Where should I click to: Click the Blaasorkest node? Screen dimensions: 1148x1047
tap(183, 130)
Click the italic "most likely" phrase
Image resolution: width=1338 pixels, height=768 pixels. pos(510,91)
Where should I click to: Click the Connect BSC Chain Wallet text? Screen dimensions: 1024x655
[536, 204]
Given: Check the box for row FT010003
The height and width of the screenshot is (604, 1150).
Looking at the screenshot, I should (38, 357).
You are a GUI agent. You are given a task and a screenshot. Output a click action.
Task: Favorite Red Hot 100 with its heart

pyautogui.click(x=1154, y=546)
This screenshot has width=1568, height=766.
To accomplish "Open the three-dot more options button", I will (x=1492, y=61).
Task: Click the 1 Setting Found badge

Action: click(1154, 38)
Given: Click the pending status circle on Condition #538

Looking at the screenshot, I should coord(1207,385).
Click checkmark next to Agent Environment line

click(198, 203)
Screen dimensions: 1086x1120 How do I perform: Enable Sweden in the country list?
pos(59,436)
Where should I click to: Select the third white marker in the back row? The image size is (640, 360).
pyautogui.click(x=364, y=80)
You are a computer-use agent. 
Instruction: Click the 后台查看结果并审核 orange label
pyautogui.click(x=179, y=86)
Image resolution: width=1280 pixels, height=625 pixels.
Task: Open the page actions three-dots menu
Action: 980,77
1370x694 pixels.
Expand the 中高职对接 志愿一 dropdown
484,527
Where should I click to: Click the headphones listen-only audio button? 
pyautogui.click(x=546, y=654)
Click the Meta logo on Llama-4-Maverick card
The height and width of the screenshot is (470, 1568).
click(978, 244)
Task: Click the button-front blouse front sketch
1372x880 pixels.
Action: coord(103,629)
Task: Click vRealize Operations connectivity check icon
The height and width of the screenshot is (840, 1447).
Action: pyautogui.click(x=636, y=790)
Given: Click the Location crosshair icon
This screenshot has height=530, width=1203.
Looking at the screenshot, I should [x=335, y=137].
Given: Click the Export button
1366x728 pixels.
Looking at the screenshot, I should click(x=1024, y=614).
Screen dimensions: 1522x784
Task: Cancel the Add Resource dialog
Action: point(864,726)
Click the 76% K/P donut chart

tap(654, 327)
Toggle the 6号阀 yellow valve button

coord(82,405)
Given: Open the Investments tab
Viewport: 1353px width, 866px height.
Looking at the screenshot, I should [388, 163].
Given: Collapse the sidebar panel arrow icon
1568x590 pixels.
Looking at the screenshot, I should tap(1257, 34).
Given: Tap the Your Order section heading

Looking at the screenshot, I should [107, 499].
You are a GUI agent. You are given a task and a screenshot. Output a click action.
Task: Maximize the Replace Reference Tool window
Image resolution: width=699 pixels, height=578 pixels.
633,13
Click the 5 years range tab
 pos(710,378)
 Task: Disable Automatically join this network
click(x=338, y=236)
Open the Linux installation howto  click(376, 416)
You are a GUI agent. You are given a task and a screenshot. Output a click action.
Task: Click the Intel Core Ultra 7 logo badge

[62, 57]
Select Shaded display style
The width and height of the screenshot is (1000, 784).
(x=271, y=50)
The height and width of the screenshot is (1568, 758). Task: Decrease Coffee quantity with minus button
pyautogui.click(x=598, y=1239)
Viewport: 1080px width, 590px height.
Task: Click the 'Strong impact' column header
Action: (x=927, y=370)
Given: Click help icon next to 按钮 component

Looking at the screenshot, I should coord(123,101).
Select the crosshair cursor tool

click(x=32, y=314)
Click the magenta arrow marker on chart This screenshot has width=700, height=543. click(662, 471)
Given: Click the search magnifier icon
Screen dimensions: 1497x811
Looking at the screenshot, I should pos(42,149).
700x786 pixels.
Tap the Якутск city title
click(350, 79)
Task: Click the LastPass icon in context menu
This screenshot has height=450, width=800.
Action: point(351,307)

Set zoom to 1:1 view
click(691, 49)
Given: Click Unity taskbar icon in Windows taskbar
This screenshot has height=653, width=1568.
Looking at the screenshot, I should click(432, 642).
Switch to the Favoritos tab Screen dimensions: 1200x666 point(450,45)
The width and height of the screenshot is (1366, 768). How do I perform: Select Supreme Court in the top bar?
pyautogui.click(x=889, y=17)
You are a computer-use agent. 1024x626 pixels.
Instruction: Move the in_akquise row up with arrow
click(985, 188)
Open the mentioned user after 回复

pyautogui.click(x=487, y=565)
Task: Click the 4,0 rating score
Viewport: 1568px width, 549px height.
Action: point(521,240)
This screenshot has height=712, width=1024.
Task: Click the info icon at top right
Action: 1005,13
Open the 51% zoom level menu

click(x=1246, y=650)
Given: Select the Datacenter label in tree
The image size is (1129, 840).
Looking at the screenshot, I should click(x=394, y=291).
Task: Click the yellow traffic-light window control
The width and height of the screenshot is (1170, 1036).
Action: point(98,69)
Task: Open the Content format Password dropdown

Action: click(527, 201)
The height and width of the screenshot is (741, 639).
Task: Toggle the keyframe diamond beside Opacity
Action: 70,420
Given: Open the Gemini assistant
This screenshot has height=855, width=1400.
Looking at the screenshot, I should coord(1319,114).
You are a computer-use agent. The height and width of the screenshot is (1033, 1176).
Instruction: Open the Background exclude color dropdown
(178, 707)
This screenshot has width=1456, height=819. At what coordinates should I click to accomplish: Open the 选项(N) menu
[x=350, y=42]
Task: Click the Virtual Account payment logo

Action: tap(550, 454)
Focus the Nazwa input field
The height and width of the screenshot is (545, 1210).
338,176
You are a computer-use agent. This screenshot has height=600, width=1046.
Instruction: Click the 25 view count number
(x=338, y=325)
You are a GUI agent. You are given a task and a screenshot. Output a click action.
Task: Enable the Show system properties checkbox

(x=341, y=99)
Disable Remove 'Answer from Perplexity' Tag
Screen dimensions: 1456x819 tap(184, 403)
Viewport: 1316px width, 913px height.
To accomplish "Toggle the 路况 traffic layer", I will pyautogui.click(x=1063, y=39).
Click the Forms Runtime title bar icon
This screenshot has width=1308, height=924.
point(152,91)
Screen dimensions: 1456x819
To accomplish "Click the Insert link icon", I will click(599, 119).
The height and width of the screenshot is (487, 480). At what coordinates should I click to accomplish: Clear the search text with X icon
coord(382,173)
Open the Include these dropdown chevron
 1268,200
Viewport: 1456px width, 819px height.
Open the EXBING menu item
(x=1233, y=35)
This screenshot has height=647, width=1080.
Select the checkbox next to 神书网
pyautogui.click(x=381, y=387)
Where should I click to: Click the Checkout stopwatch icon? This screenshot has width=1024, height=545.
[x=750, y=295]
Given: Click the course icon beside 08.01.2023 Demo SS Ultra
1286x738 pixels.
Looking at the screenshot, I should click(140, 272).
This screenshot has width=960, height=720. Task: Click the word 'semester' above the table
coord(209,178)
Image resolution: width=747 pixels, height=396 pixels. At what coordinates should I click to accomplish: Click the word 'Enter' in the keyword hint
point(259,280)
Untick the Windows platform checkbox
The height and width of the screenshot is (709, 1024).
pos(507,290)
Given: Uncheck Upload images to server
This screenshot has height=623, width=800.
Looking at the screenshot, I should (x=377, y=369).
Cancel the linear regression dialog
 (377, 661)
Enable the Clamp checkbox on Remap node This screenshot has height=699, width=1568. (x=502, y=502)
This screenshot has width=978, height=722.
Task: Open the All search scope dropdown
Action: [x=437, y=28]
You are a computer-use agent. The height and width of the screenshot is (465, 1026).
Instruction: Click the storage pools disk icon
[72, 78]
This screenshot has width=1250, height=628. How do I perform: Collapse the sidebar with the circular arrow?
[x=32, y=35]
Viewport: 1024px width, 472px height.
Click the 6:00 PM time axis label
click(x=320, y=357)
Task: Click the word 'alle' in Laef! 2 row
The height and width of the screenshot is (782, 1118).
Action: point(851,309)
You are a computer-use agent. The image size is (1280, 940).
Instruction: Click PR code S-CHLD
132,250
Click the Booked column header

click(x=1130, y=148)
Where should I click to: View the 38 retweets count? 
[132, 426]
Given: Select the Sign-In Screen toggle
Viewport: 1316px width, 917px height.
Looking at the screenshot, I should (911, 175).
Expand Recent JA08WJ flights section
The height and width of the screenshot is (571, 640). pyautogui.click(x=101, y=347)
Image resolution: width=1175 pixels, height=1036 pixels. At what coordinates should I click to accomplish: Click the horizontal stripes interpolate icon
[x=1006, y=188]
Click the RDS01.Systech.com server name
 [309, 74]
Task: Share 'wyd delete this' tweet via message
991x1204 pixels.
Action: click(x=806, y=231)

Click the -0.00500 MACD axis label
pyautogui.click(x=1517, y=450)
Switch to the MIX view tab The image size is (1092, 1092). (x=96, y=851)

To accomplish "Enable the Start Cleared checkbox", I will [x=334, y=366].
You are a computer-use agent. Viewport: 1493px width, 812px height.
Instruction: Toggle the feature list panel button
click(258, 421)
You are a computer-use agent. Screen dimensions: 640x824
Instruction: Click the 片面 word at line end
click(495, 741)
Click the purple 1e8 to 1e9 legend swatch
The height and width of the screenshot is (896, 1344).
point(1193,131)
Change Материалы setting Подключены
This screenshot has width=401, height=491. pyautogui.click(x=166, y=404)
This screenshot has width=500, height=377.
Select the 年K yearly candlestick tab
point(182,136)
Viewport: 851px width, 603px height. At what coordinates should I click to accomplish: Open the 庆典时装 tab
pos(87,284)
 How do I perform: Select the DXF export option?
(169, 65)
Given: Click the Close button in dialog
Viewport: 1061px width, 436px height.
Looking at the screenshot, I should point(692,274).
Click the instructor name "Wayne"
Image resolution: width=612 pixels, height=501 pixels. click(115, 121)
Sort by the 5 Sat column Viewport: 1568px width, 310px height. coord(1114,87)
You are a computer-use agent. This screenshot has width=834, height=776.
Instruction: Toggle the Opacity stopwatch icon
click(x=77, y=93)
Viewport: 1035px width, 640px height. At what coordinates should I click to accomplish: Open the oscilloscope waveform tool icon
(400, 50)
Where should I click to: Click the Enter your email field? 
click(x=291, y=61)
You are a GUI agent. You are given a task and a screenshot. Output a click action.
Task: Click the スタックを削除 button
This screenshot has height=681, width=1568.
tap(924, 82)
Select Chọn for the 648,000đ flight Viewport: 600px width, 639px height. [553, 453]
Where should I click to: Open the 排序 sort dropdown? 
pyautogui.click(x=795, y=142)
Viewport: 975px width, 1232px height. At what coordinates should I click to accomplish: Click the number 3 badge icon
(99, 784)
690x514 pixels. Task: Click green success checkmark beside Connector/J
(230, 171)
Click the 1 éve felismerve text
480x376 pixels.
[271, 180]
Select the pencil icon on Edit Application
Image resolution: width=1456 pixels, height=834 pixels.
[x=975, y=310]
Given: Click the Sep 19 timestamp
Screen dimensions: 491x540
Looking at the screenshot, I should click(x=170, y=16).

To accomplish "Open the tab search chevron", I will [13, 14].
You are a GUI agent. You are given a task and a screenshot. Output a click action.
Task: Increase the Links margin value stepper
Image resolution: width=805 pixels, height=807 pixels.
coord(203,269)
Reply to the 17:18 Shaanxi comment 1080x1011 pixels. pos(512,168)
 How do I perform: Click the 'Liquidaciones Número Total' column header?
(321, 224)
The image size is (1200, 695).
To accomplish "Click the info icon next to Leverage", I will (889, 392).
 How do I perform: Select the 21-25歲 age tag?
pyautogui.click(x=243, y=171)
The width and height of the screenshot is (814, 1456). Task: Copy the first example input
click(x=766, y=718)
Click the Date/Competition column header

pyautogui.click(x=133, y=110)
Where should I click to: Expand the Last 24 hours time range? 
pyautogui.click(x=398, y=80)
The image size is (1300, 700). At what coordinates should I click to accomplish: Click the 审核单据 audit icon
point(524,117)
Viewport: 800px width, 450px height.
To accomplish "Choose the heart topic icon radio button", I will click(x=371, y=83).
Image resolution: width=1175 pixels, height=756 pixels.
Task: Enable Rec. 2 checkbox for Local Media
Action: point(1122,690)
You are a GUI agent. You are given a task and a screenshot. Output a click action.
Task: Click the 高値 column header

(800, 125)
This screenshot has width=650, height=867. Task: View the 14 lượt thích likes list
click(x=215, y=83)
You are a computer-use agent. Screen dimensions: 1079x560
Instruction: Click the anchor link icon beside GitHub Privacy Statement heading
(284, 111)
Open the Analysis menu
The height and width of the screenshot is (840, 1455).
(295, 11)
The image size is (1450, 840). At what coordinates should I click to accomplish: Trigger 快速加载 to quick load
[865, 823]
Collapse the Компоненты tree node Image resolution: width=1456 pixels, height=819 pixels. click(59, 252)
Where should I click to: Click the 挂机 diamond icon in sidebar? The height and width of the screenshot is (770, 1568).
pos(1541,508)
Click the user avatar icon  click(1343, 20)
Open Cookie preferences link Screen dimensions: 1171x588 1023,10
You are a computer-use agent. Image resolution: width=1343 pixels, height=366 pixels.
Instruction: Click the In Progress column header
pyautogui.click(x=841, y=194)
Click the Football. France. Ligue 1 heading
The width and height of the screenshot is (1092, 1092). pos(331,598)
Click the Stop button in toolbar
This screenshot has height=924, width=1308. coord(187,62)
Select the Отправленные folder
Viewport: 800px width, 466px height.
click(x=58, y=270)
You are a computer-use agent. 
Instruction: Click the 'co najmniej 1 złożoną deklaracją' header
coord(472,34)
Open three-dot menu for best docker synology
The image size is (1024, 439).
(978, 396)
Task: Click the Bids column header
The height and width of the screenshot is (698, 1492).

### Set problem
Could you format the material as a Markdown table, starting with the line that contains "Where should I click to: Expand" and going on through the line that contains "point(524,117)", with a Row column numbering each line and a Text column holding the line itself, skipping any blank lines?

### Finished task
| Row | Text |
|---|---|
| 1 | Where should I click to: Expand the Last 24 hours time range?  |
| 2 | pyautogui.click(x=398, y=80) |
| 3 | The image size is (1300, 700). At what coordinates should I click to accomplish: Click the 审核单据 audit icon |
| 4 | point(524,117) |